As been extensively documented, the pandemic has taken its gravest toll on people of color and poorer people; they have suffered much more than affluent white people. One social consequence of the pandemic has been the enormous increase in unemployment rate.

The White House reports that between March 13th (when a national emergency was declared) and May 23, 2020, more than 41 million Americans filed for unemployment.  The Bureau of Labor Statistics reports that in February 2020 the unemployment rate was 3.5 percent and the number of unemployed people was 5.8 million.  However, by April, the rate of employed persons rose to 23.1 million or 14.7 percent; in May, with the economy being reopened, the unemployment rate declined to 13.3 percent.

Trump’s leadership failure has been compounded as a massive, nationwide protest movement took shape over racially based police violence, discrimination and the legacy of Confederate mythology. The police killing of George Floyd brought to a head a simmering rage that’s been percolating for years if not decades. In particular, it’s a direct rejection of Trump’s soft peddling of white racists at the Unite the Right rally in Charlottesville, VA, 2017.

The Covid-19 pandemic has taken a serious toll on the American economy. The mainstream Brookings Institute summarize it as follows:

According to the most recent Bureau of Economic Analysis estimate, the level of real (inflation-adjusted) GDP in the first quarter was 1.2 percent below the fourth-quarter level, and analysts expect GDP to drop another 8.5 percent to 11 percent in the second quarter. At annualized rates—the way changes in GDP are reported—these translate into a decline of 4.8 percent in the first quarter and 30 percent to 40 percent in the second quarter.

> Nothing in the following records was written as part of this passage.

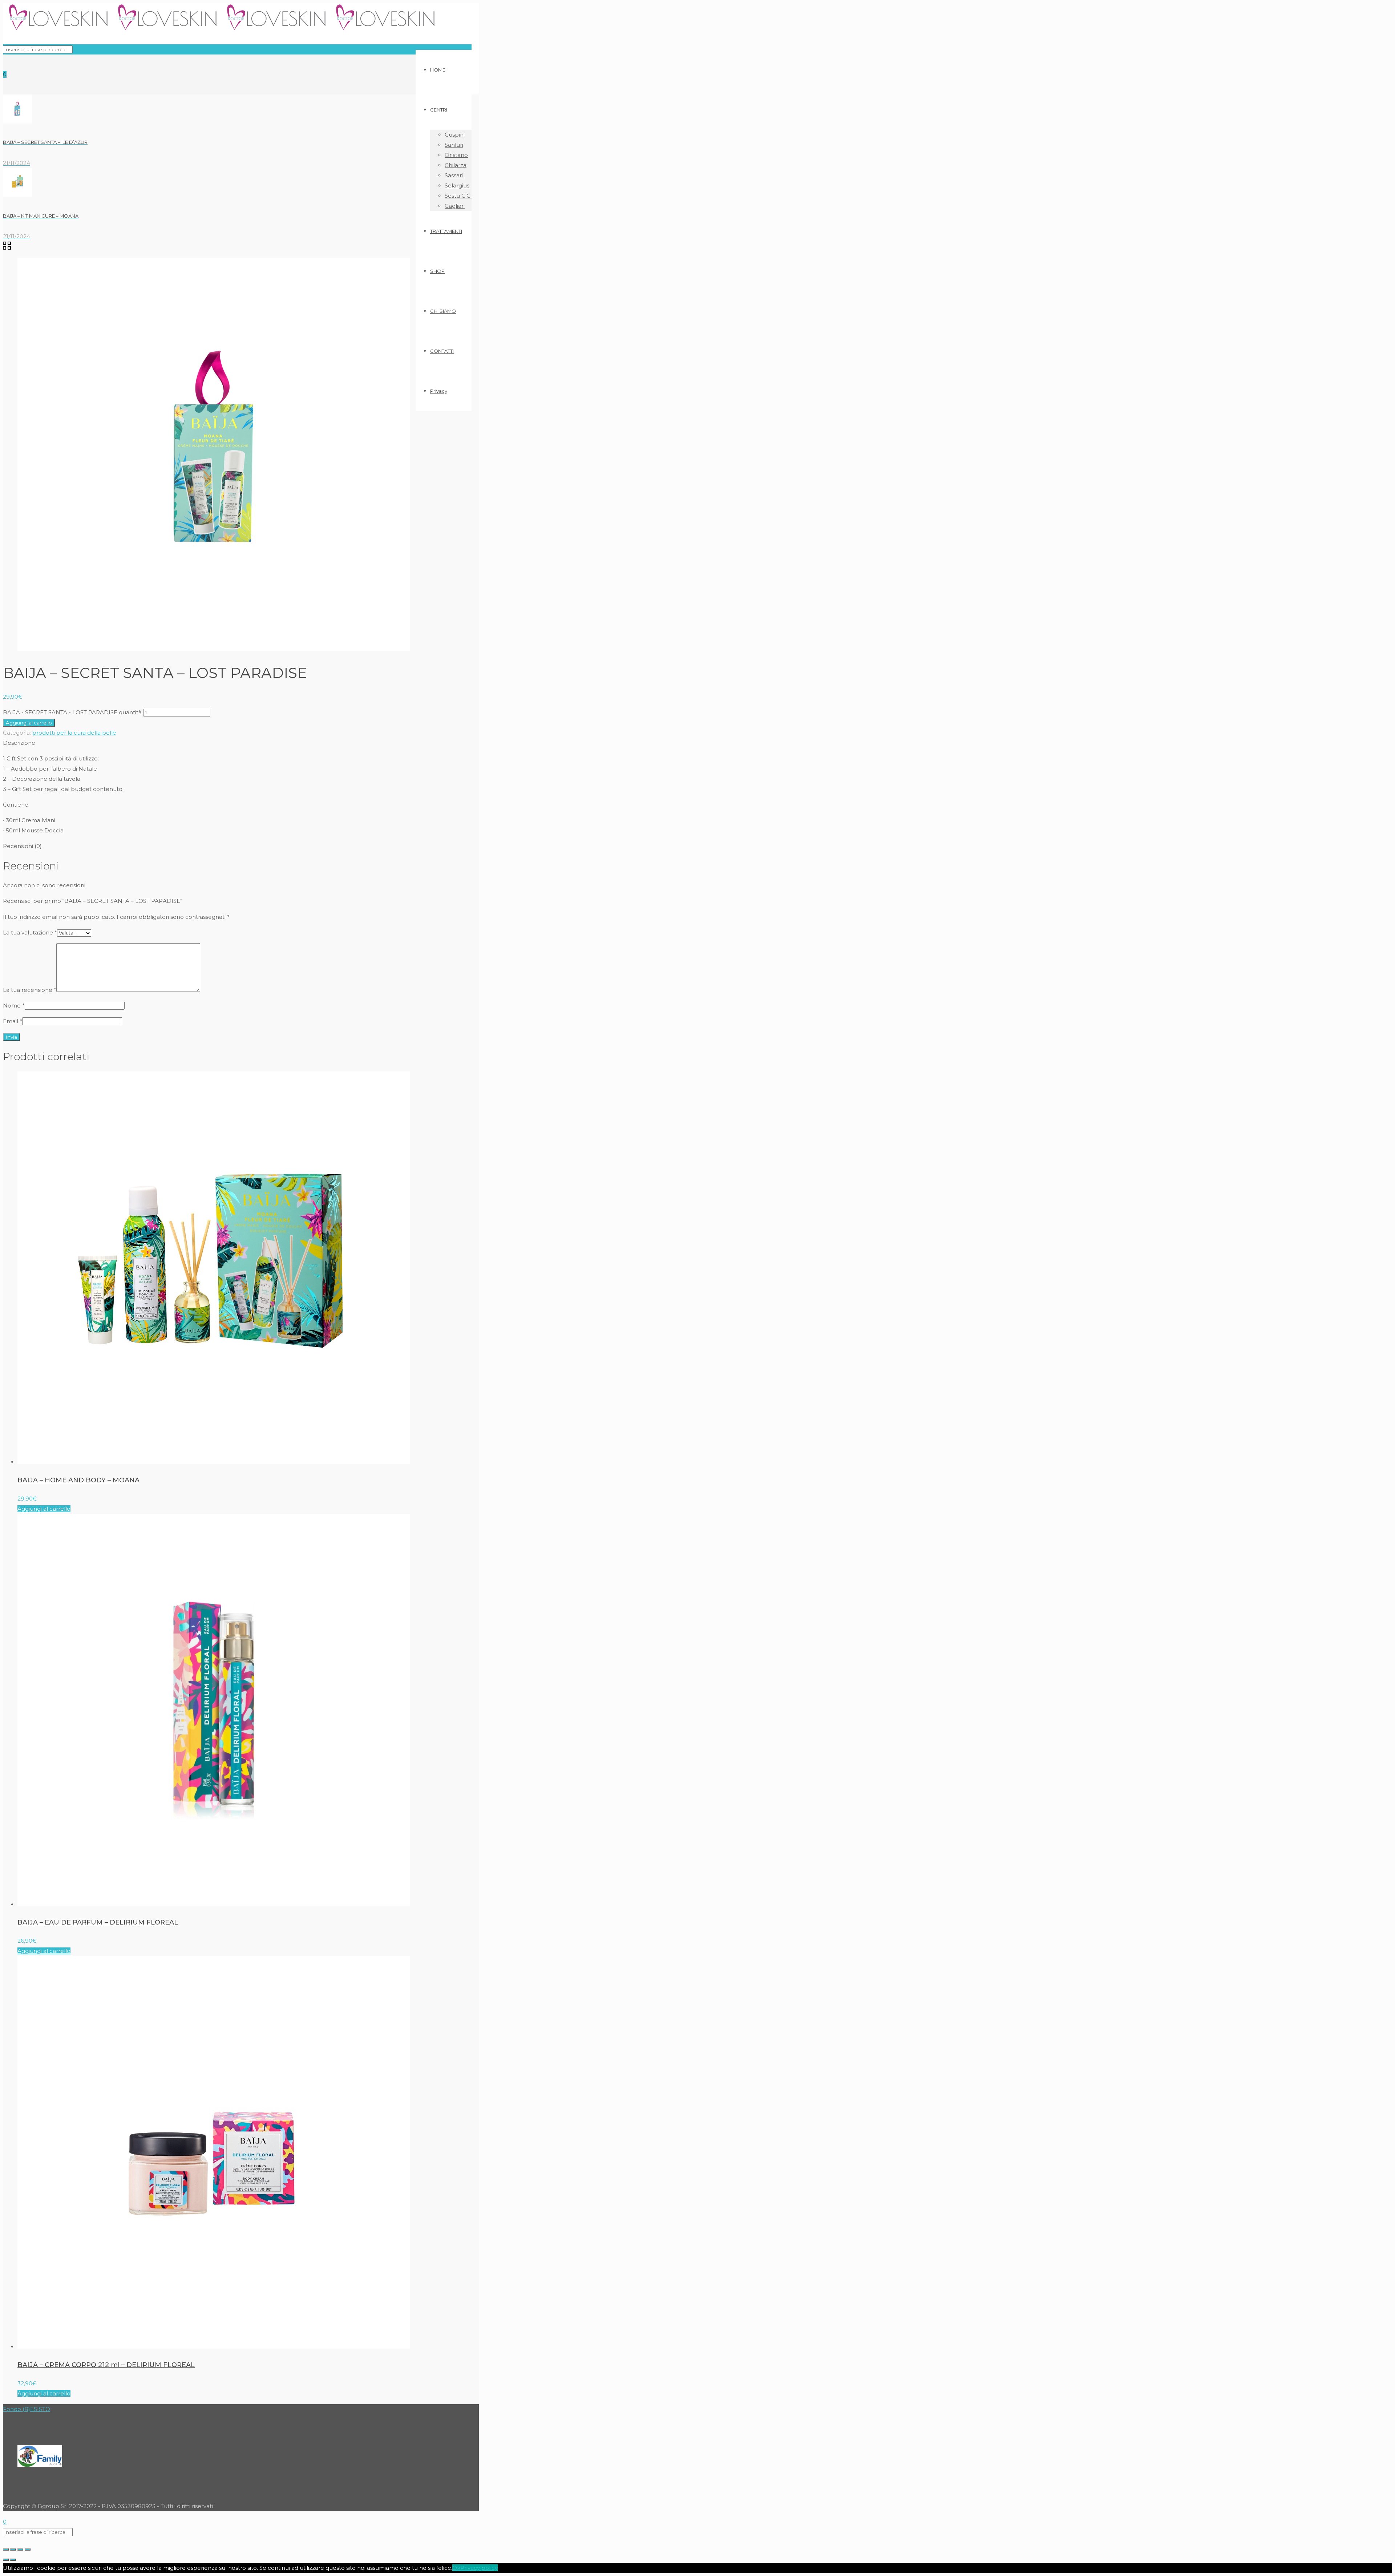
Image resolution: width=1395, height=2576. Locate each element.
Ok (456, 2567)
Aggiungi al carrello (29, 723)
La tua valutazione (30, 932)
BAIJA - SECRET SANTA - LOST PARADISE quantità (72, 712)
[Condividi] (13, 2549)
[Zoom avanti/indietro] (28, 2549)
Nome (14, 1005)
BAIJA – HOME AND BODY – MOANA (78, 1480)
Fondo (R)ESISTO (26, 2409)
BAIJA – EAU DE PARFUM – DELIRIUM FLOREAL (97, 1922)
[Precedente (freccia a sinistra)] (6, 2560)
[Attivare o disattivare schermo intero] (20, 2549)
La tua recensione (29, 989)
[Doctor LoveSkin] (221, 30)
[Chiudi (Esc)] (6, 2549)
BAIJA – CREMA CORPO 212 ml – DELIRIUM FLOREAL (106, 2365)
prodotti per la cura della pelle (74, 732)
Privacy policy (479, 2567)
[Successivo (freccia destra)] (13, 2560)
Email (12, 1021)
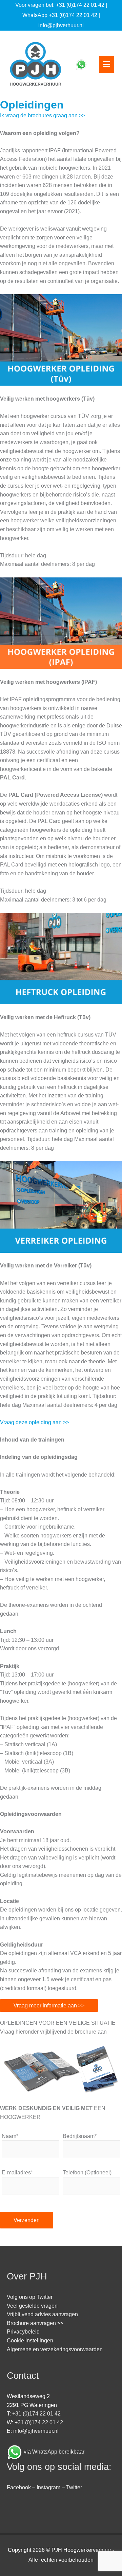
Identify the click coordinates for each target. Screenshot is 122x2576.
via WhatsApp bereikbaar (54, 2452)
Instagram (48, 2487)
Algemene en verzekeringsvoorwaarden (55, 2349)
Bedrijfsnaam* (80, 2136)
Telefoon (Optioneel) (87, 2172)
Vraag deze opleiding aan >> (34, 1422)
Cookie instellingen (30, 2340)
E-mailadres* (17, 2172)
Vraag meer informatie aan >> (49, 2005)
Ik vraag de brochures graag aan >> (42, 115)
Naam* (10, 2136)
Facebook (19, 2487)
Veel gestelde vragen (32, 2306)
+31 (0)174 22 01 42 (80, 5)
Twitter (74, 2487)
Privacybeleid (23, 2332)
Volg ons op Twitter (30, 2297)
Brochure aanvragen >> (35, 2323)
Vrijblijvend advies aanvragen (42, 2314)
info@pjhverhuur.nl (61, 25)
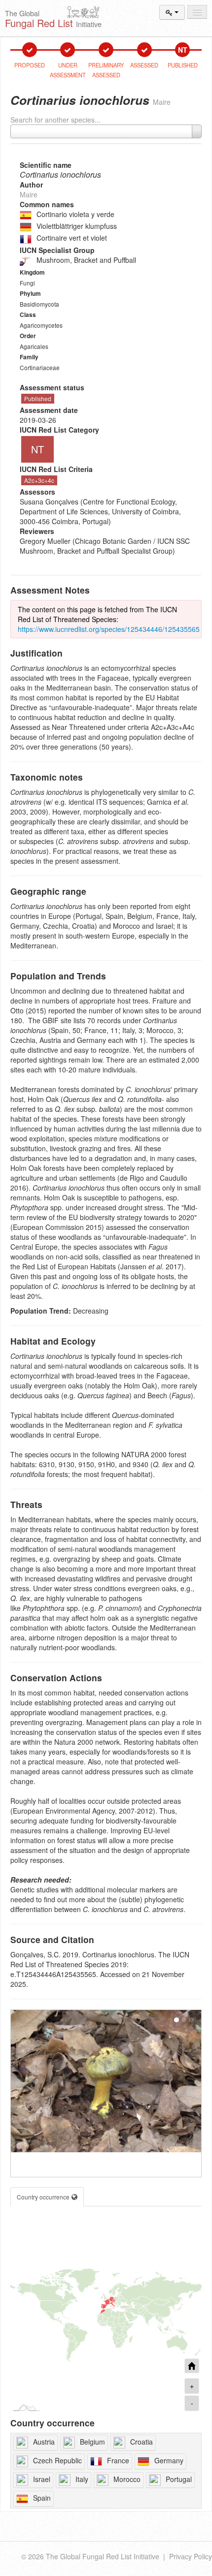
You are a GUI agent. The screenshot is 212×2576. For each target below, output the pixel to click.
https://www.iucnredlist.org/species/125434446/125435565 (109, 629)
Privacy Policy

It goes on to suggest a half-dozen different recovery models using terms like “Z Shaped,” “V Shaped,” “U-Shaped,” “Nike Swoosh Shaped” and still more. All models share one feature – upward recovery. However, the authors warn: “So, there will likely be no quick recovery. A key question is whether damage to the economy’s capacity to produce goods and services will be long lasting.”

A decade ago, the U.S suffered through what was dubbed the Great Recession. While the federal government quickly came to the aid of the big banks and other financial institutions, many working- and middle-class families barely recovered, especially families of color. A worse outcome in two respects will likely mark Covid-19 recovery.

First, the coronavirus epidemic will likely have greater short-term consequence. For example, during the Great Recession, unemployment peaked at 10 percent in October 2009; during the Covid-19 epidemic, it reached 14.7 percent. Second, without an effective vaccine and the likelihood of a possible second wave taking place this fall, no one can realistically anticipate what will play out.

The recovery – as reflected in the slowly declining unemployment rate – is occurring within a socio-economic context in which the traditional notion of middleclass mobility is something yesterday’s America. Class is being superseded by caste, by a formal structuring of social relations with ever-decreasing economic mobility. This signals the end of the American Dream.